Transcribe all of the following data line for line without changing a single character, and leave out the pictures.
################
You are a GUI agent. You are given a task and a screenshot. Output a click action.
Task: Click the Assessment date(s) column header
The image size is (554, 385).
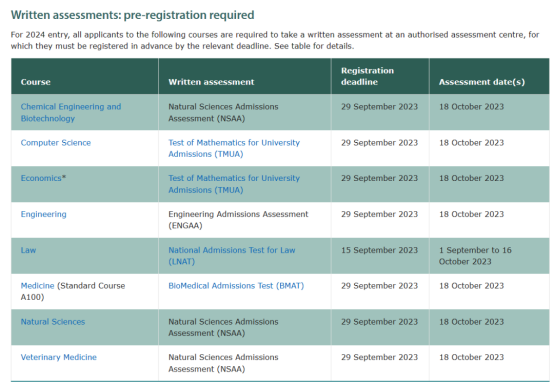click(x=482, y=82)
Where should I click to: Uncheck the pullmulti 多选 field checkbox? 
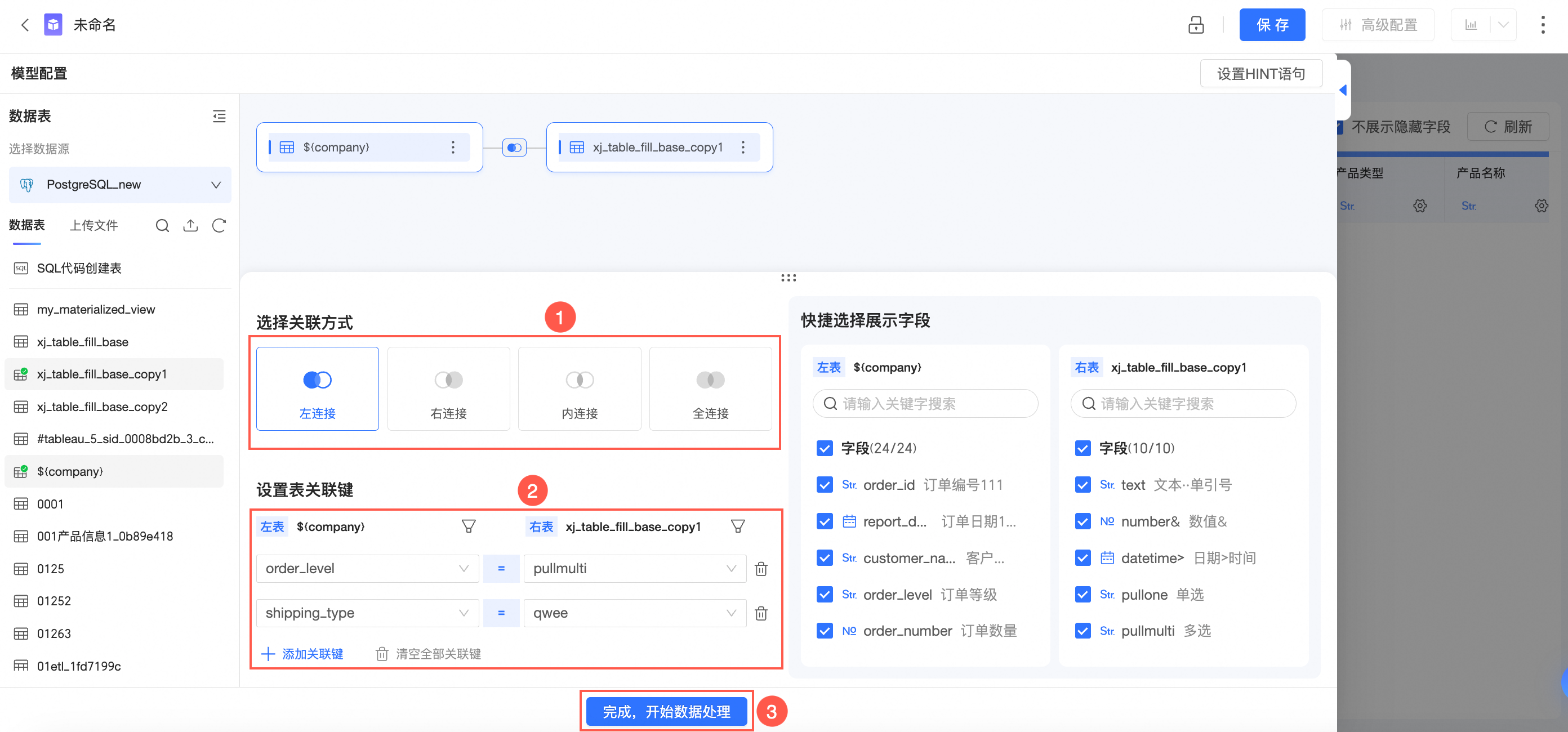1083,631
################
- The output:
You are a GUI agent. You are given a task and a screenshot. Output a click action.
Task: Click the Assessment date(s) column header
The image size is (554, 385).
click(x=482, y=82)
Where should I click to: Uncheck the pullmulti 多选 field checkbox? 
1083,631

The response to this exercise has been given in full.